Onward Christian Leaders

You can bitch about German political chat-show hosts like Sandra Maischberger or Anne Will all you want.  But trust me, people -- they look like geniuses next to the oaf who shapes American political discourse, Tim Russert.  Here's how he moderates a Democratic Presidential debate:

"There's been a lot of discussion about the Democrats and the issue of faith and values.* I want to ask you a simple question. Senator Obama, what is your favorite Bible verse?"

When Obama finished his answer, Russert said to the other candidates, "I want to give everyone a chance in this. You just take 10 seconds." Predictable banality ensued. A foreign visitor unfamiliar with our presidential campaigns might have scratched her head and said, "This is how you decide who will lead your country?"

Alas, it is.  If only I were a famous journalist, I'd ask them for their favorite verse from the Bhagavad Gita.**

---

* This "discussion" refers to the suspicion that Democrats (who are by and large anything-but-radical, mainstream church-going bourgeois reformists) do not openly discuss God and the Bible and their faith enough, and therefore may not be as devout as Republican politicians (claim to be).  For reasons that have always mystified me, this issue is considered important by many American voters

** An American presidential candidate who could actually name a verse from the Gita would, of course, be doomed.  By the way, my favorite Bible verse is Leviticus 14:14 -- as if you had to ask!

Richter's Confetti Windows

Over the weekend I dropped by Cologne to see Gerhard Richter's new windows in the south nave of the Cologne Cathedral.  My picture of them is here, although you can find better ones on the web.

Richter_fenster_2

Richter, who was born and trained as an artist in Dresden and came to West Germany in the early 1960s, flits from style to style like a dragonfly from reed to reed.

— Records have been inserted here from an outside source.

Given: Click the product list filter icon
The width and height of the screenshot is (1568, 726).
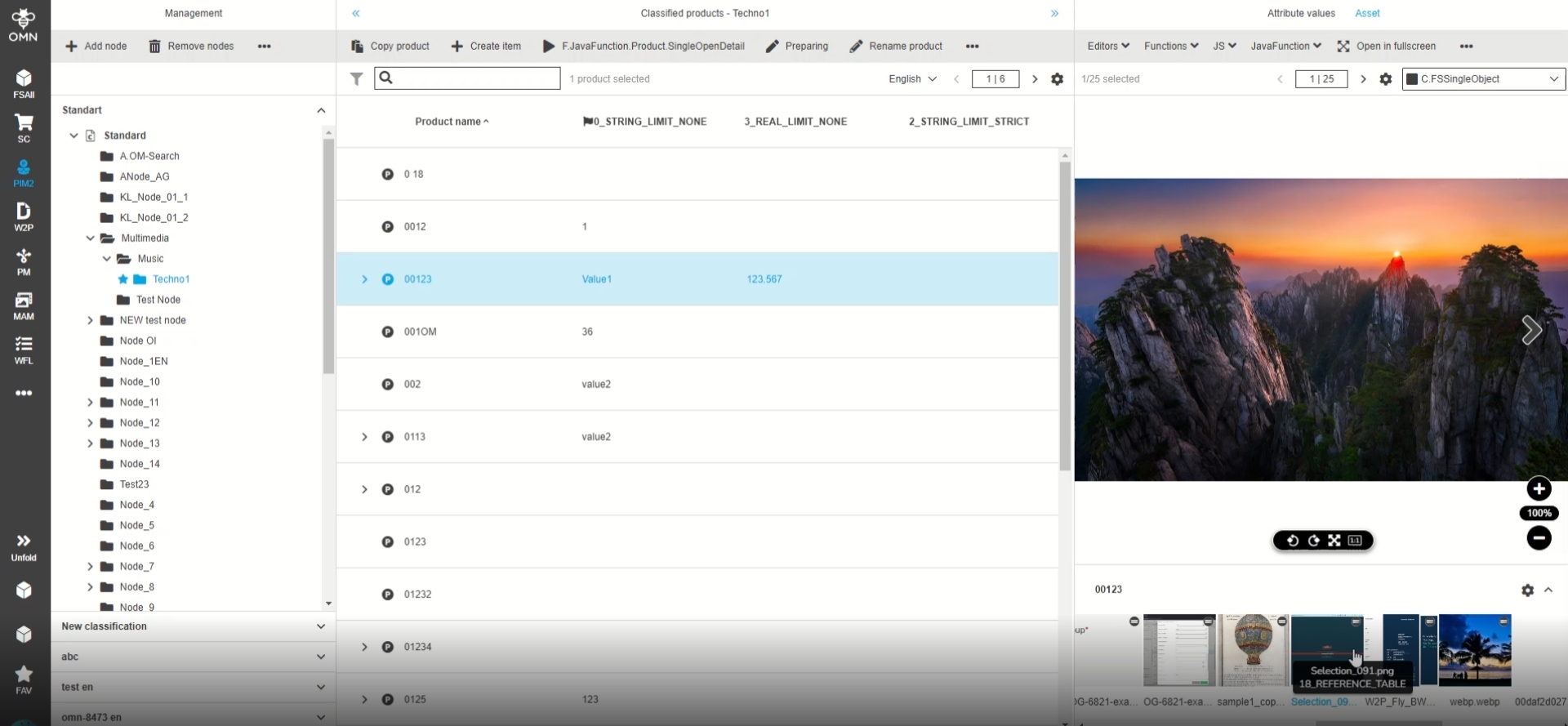Looking at the screenshot, I should point(357,79).
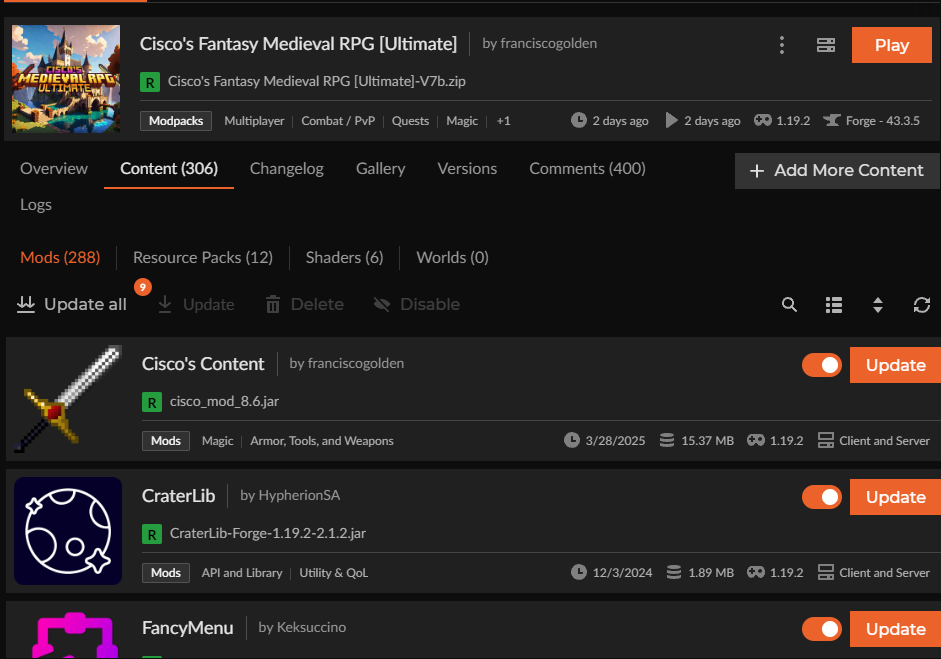Open the Changelog tab
Viewport: 941px width, 659px height.
point(286,169)
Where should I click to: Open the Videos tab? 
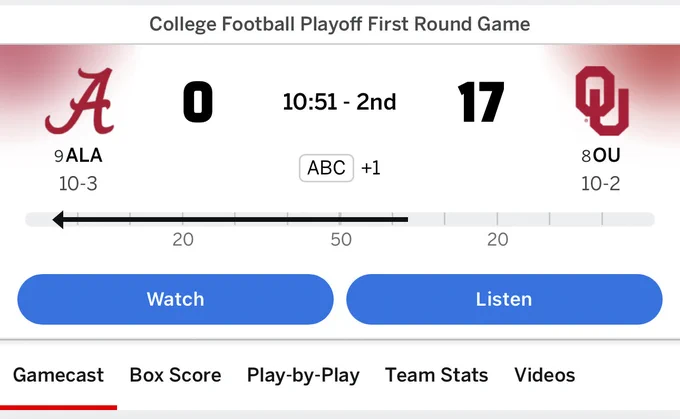click(x=545, y=375)
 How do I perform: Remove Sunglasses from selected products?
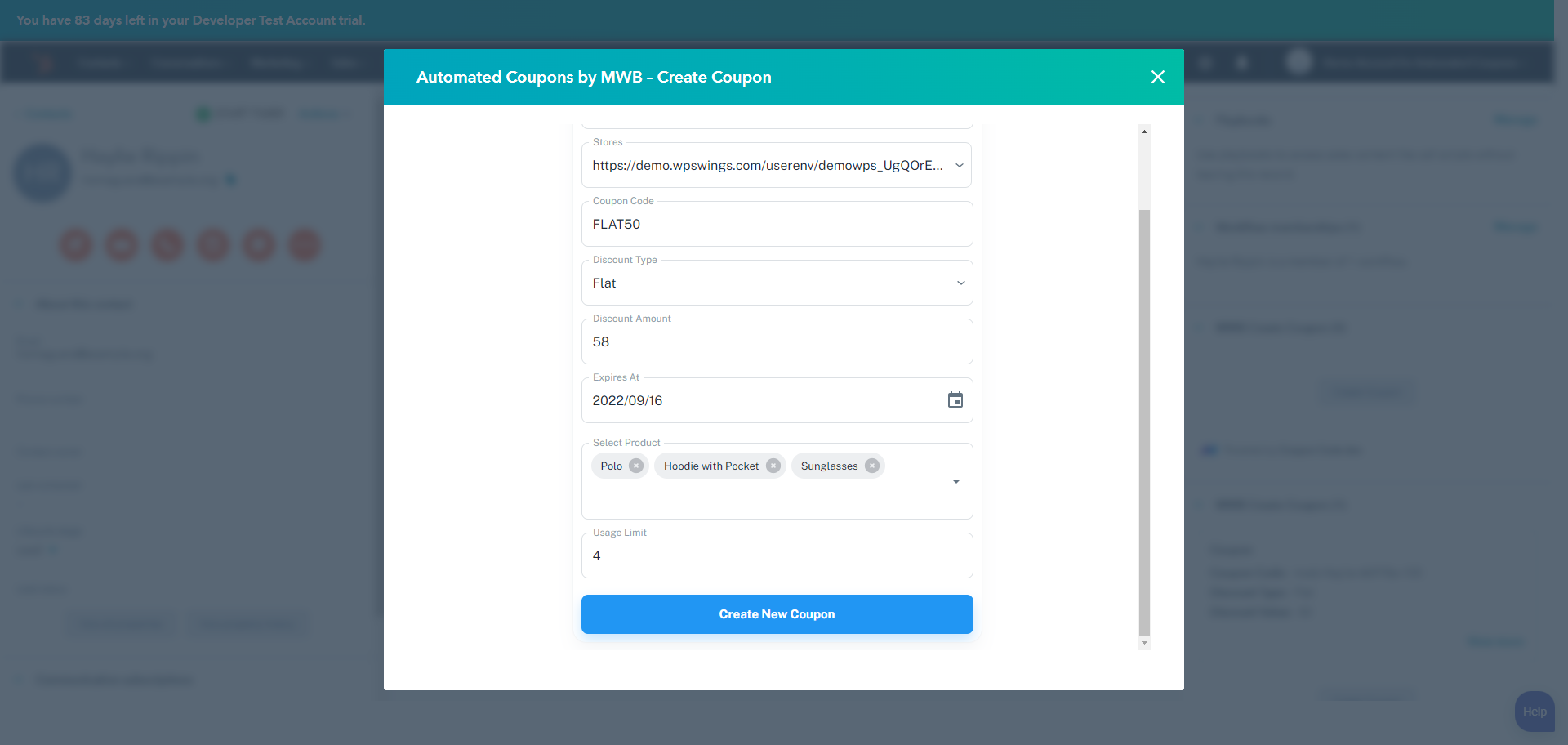click(x=871, y=466)
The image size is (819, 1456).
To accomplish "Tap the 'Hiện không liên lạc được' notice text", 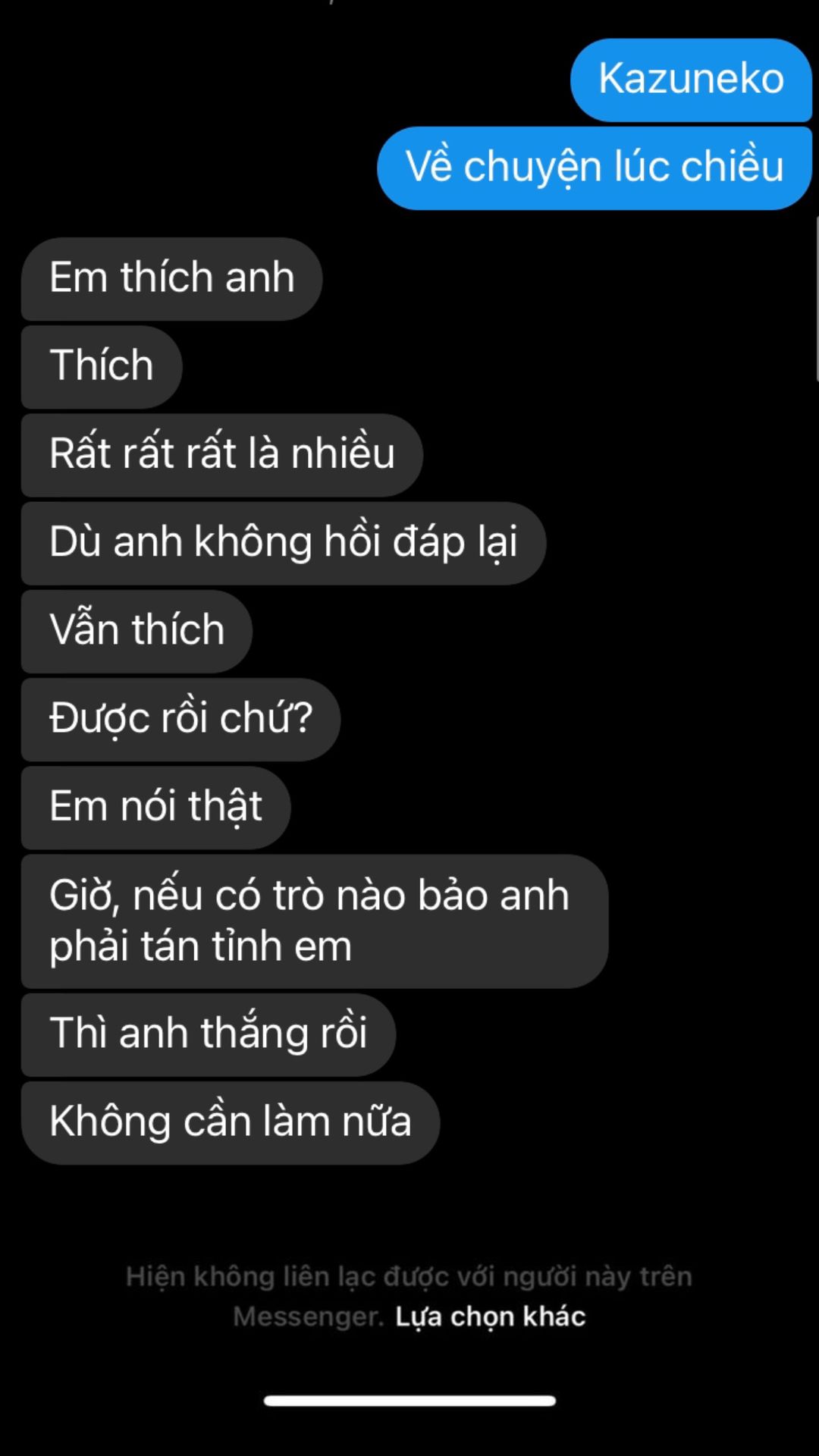I will point(410,1297).
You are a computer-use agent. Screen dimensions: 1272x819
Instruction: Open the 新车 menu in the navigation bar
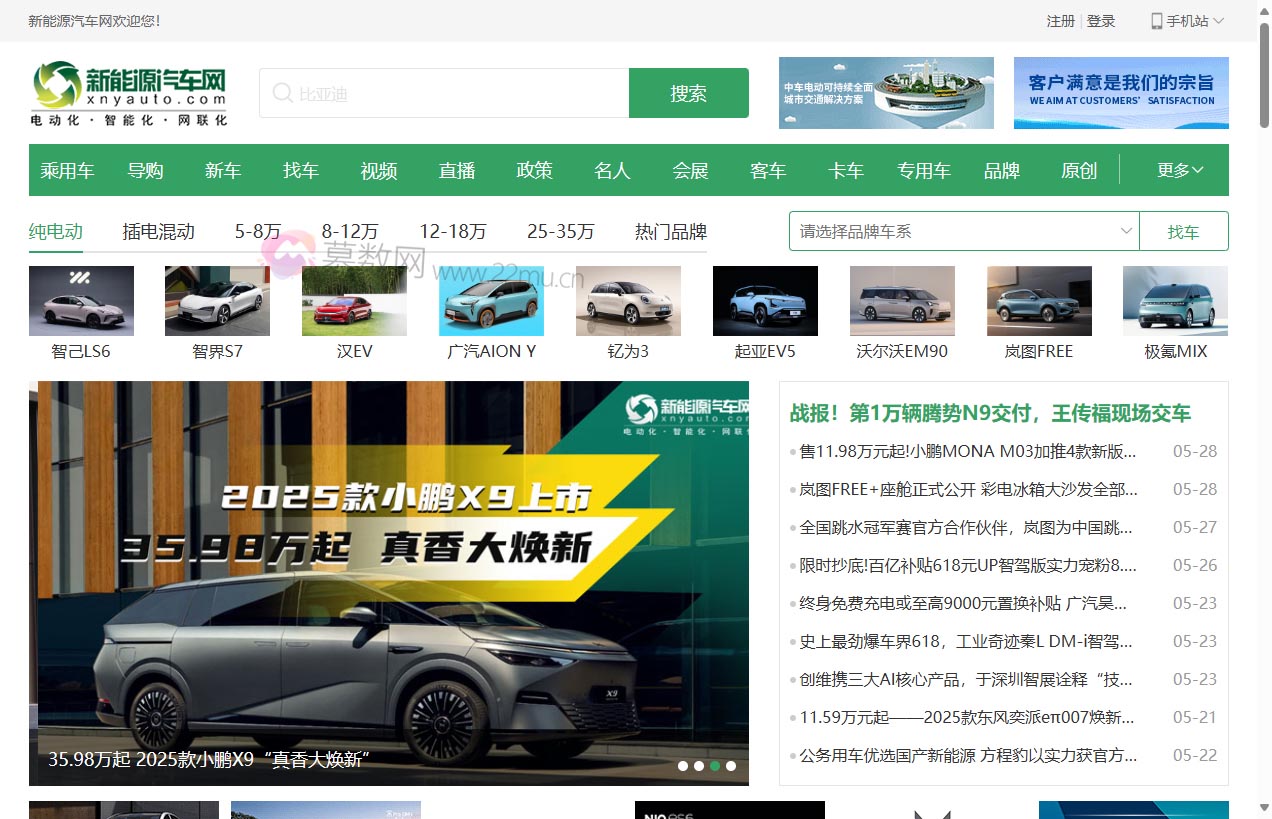tap(223, 170)
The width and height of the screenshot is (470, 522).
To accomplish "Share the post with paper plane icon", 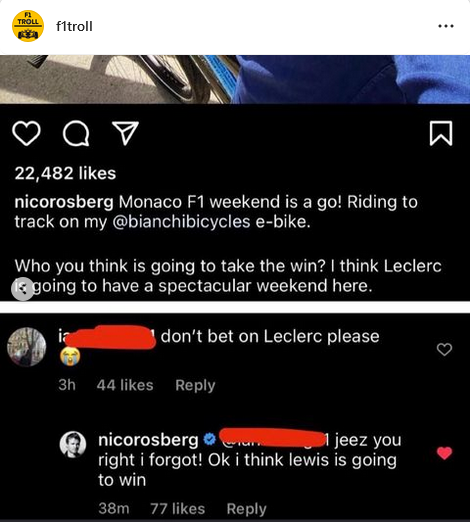I will point(125,133).
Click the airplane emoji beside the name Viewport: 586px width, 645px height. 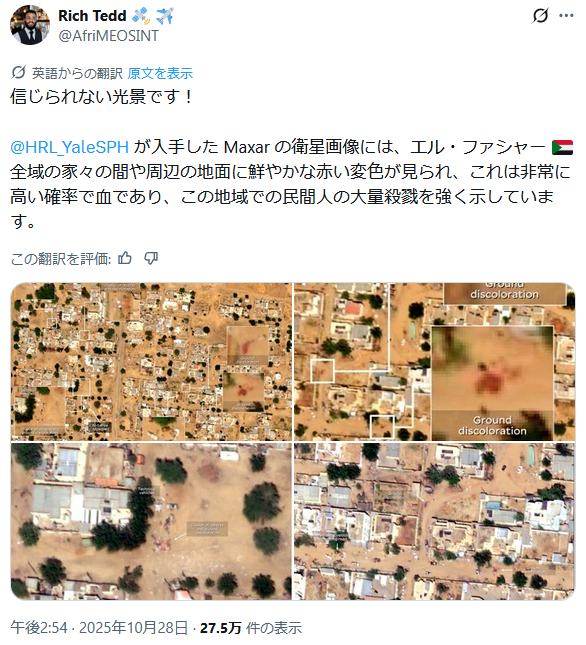coord(165,16)
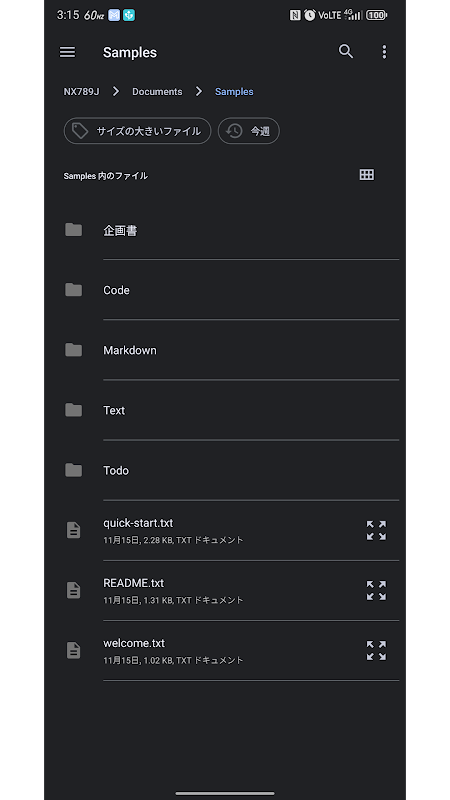The height and width of the screenshot is (800, 450).
Task: Navigate to Documents breadcrumb
Action: coord(157,92)
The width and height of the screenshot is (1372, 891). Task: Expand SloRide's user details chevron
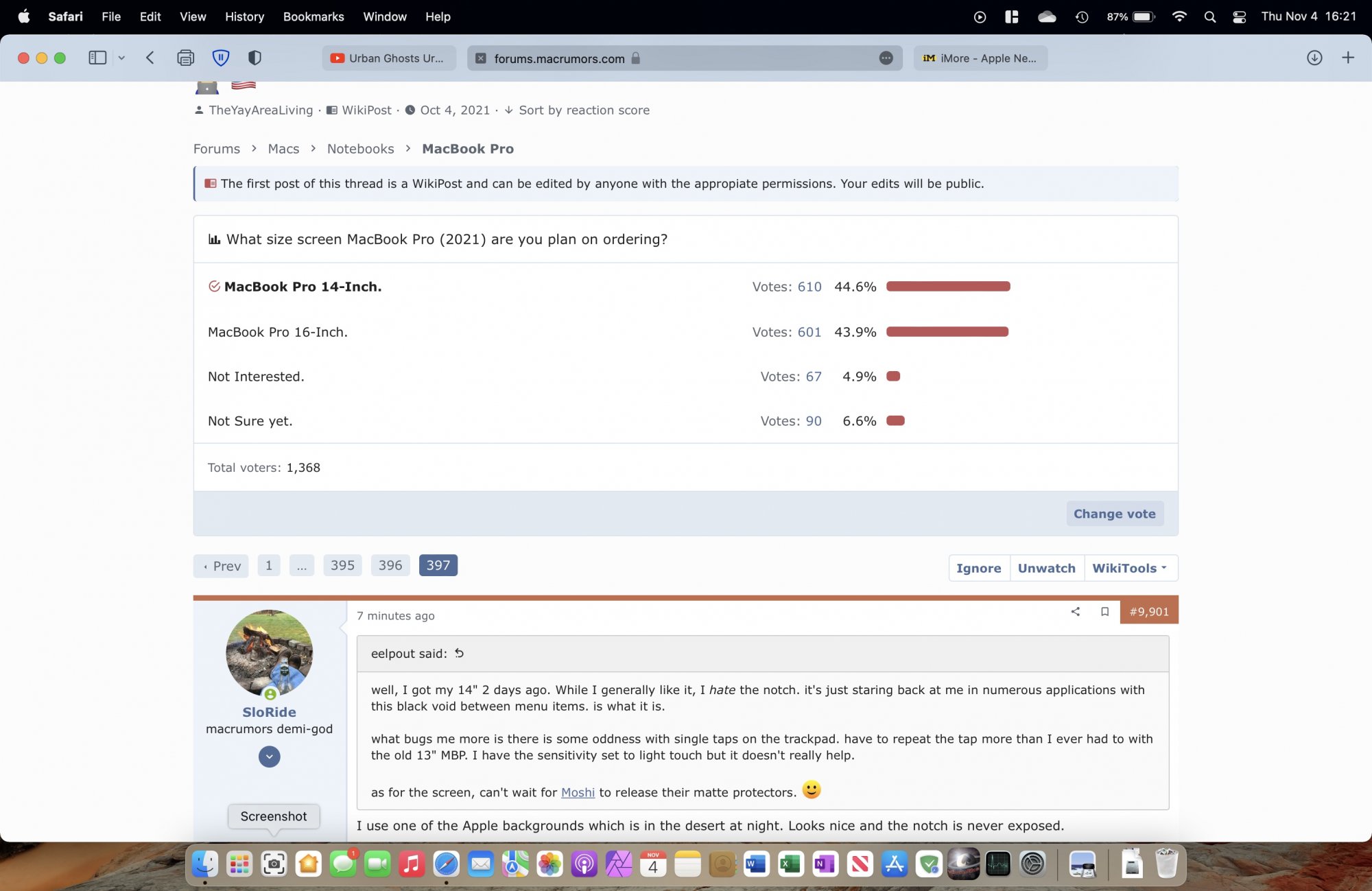pyautogui.click(x=269, y=757)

Austere abstraction, mass-media quotation, black-and-white paintings based on blurry vacation photographs, giant, aggressively painterly canvases, microscope images, and even paintings which he himself unashamedly calls "beautiful" -- subjects such as a candles, a summer day, or clouds over open sea. As he once said -- in a phrase used as the title of a documentary about him -- "my pictures are cleverer than I am."

A few years ago, he was commissioned by the Diocese of Cologne to fill the windows in the south nave of that city's great gothic cathedral. The previous windows, installed after WWII, were featureless and almost clear. That blinded the faithful in the northern nave during winter days. At first, the Domkapitel (the cathedral's governing body) wanted windows that showed 20th century martyrs, but they couldn't settle on an appropriate design. They asked Richter, and he decided on complete abstraction. His model was a 1974 work called 4096 colors -- a painting composed of small squares painted completely at random in one of 72 different colors. The window has about 11,500 squares (G). Although the distribution of squares is random, Richter supposedly favored Mediterannean colors, which does come through in the shimmering wash of light which the windows produce.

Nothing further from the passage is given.